### [PAGE EXCERPT]
Yesterday I linked to an article from William Bernstein in which he explains why he no longer thinks that most people are qualified to succeed on their own in the realm of investing. He believes that most people need to hire help.

I’m not sure (yet) whether I agree or disagree. But I do want to point out that if the two options you’re considering are:

  1. Do it yourself, or
  2. Have an advisor make the decisions for you

…then option #2 is probably at least as bad as option #1. You cannot go meet with a financial advisor and assume that everything will work itself out.

Why? Because as likely as not, you’ll get somebody who doesn’t know what he’s talking about. You absolutely must educate yourself about investment principles beforehand so that you can evaluate an advisor’s competence.

Selecting an Advisor

If I’m in a new city looking for a car mechanic, my goal is generally just to find somebody who I think I can trust. With financial advisors, however, trust is not sufficient.

Yes, trust is essential. But it’s not sufficient. You can find plenty of financial advisors who really do have your best interests at heart, who really do believe in what they’re saying, but who are still going to give you poor advice. I know this because:

  1. I used to be one of them, and
  2. It was very clear at the time that my limited knowledge about investing was significantly larger than that of most of my coworkers.

My advice is to educate yourself first. Take the time to read a few books. Then develop a list of specific criteria that you will use when evaluating a potential advisor. For example, Bill Schultheis (author of The CoffeeHouse Investor) suggests the following two requirements:

  1. Fee only (as opposed to commission-based compensation)
  2. 100% passive in entire portfolio.

To those I would add a few of my own suggestions:

  1. Ask what the advisor sees as the primary purpose of his/her service. (If he/she says anything at all about helping you earn above-market returns, it’s time to keep looking.)
  2. Make a list of the fees you’re aware of. Then ask “Is this everything?” Repeat until you’ve been explicitly told that your list includes all of their fees.
  3. Ask a few test questions simply to try and determine the advisor’s level of competence. For example, you might want to ask about his views on market efficiency or asset location.

[Quick note: If you're looking for somebody who will help you with your entire financial picture rather than just your investment portfolio, there's a whole slew of additional considerations. For the moment, I'm speaking only to the question of finding somebody qualified to advise you on your investments.]

Great guy, or great advisor? You need to know the difference.

It’s not enough for an advisor to show the he cares about you and your goals, and it’s not enough for you to use an advisor rather than bothering to learn about investing. You must have a decent amount of background knowledge so that you can determine whether or not an advisor is demonstrating an acceptable level of professional competency.

Avoiding Investing Mistakes

The average college graduate finishes school with $23,186 in student loans.

Quite likely, he spends a few years after school building on that debt.

At some point, he figures things out, and begins to work toward paying it off.

Finally, he begins to look for information about getting started with investing. More likely than not, he ends up buying some nonsense about picking stocks or hot funds.

### [DATASET SECTION]

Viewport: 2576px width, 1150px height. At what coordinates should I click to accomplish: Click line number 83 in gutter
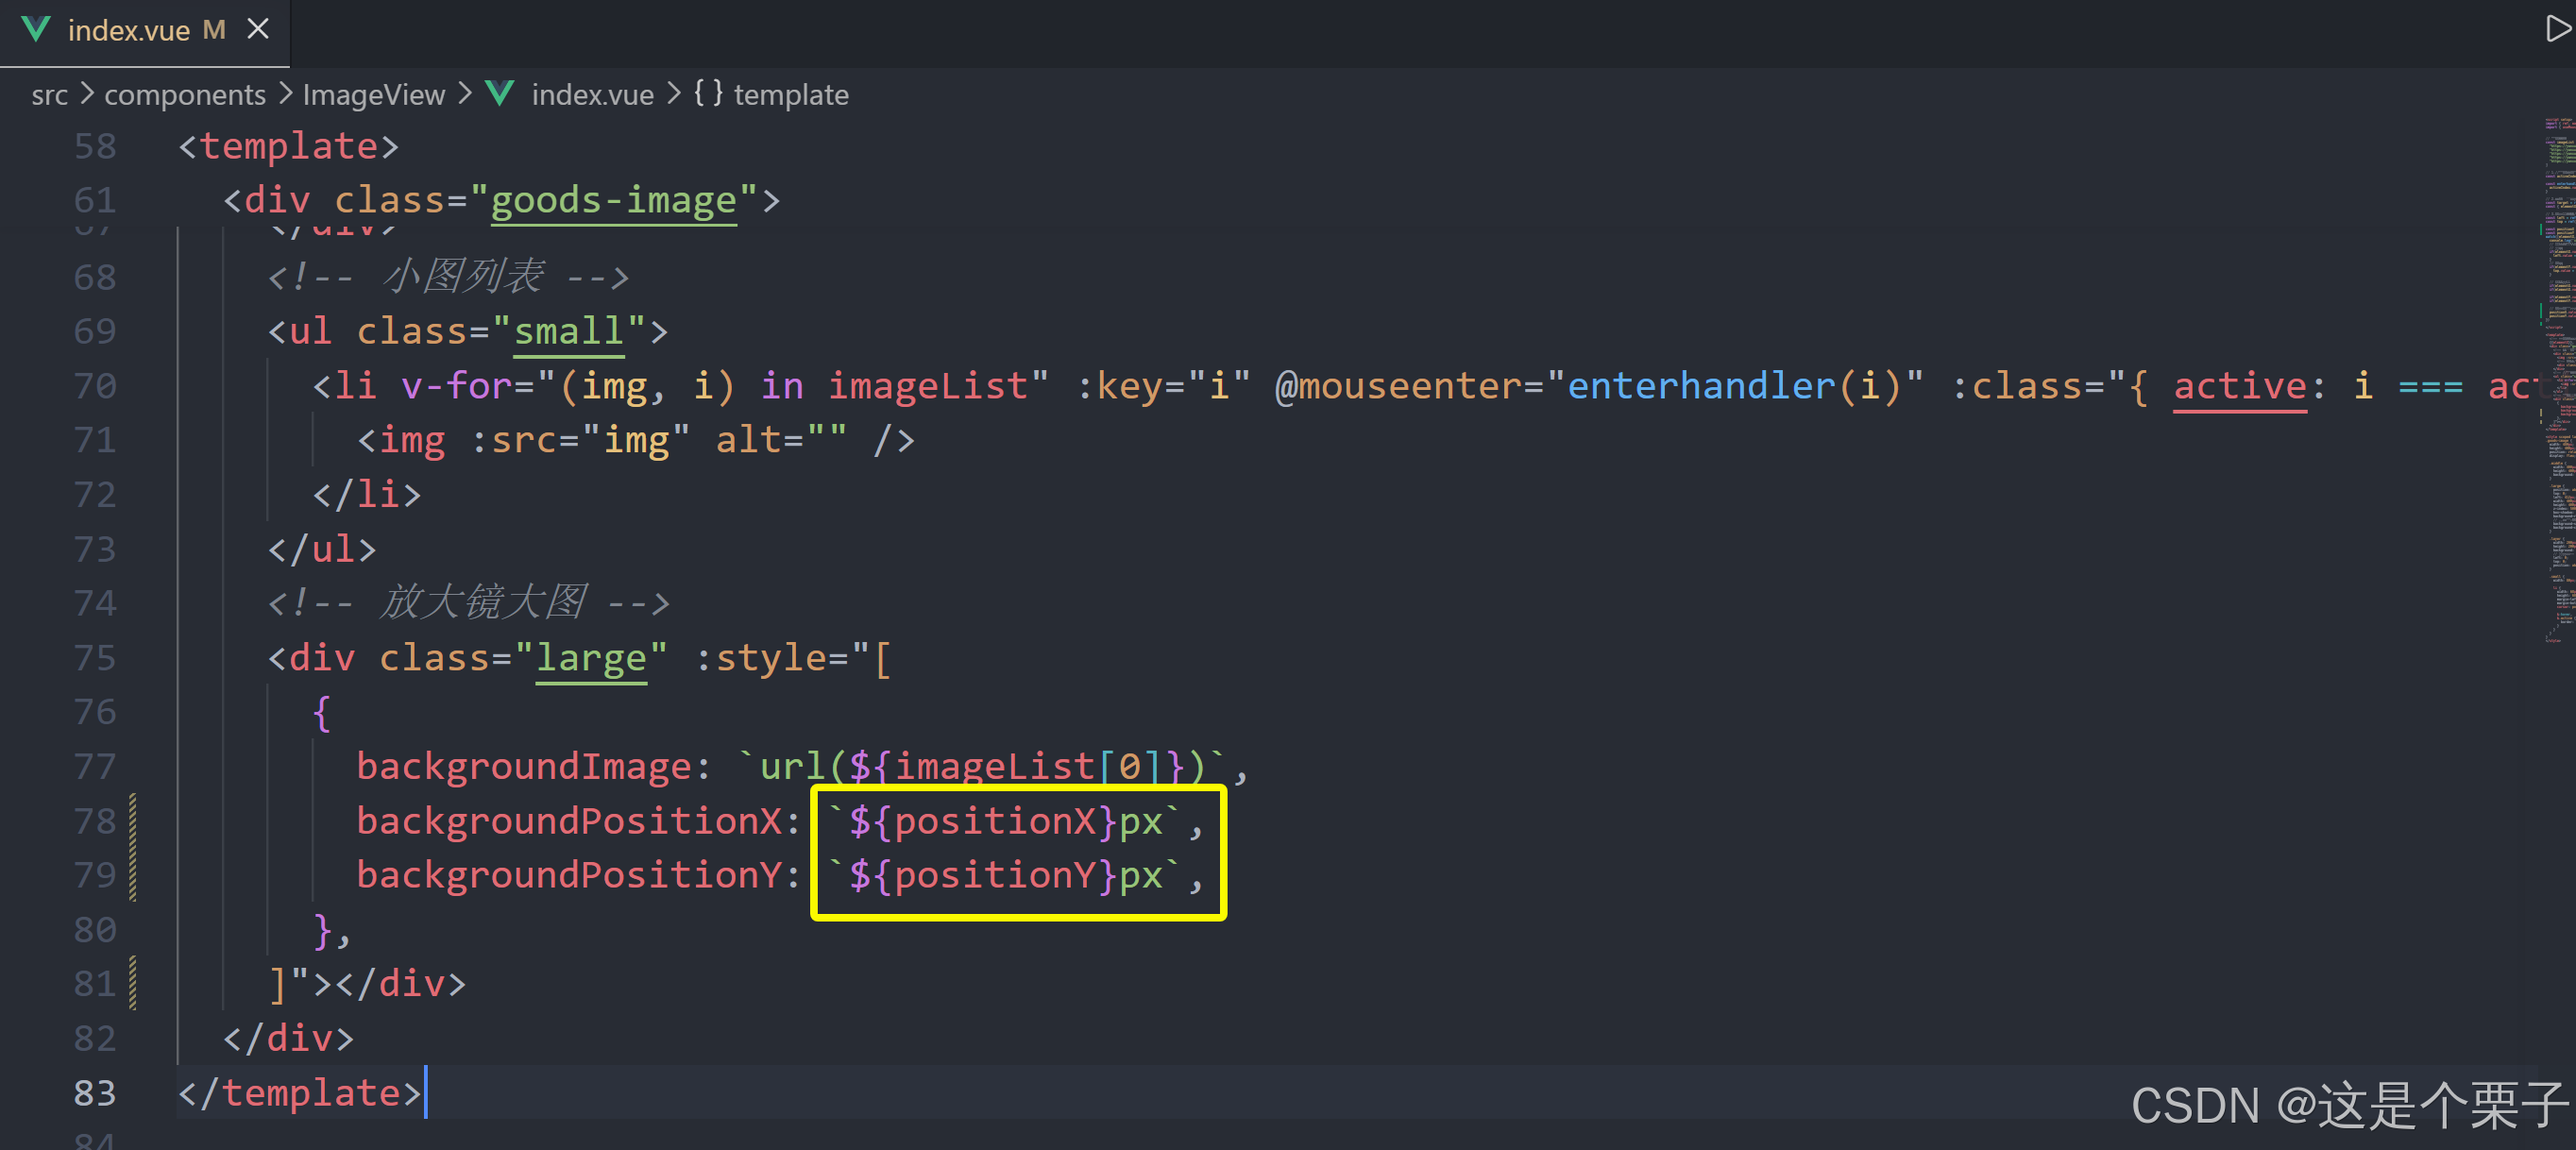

### [AIM OF THE TASK]
Repeat, word for word, the passage of the piece on choosing a financial advisor starting with "2. Make a list" and going on through "know the difference.". The material is not needed for this work.

### [PROBLEM SOLUTION]
2. Make a list of the fees you’re aware of. Then ask “Is this everything?” Repeat until you’ve been explicitly told that your list includes all of their fees.
  3. Ask a few test questions simply to try and determine the advisor’s level of competence. For example, you might want to ask about his views on market efficiency or asset location.

[Quick note: If you're looking for somebody who will help you with your entire financial picture rather than just your investment portfolio, there's a whole slew of additional considerations. For the moment, I'm speaking only to the question of finding somebody qualified to advise you on your investments.]

Great guy, or great advisor? You need to know the difference.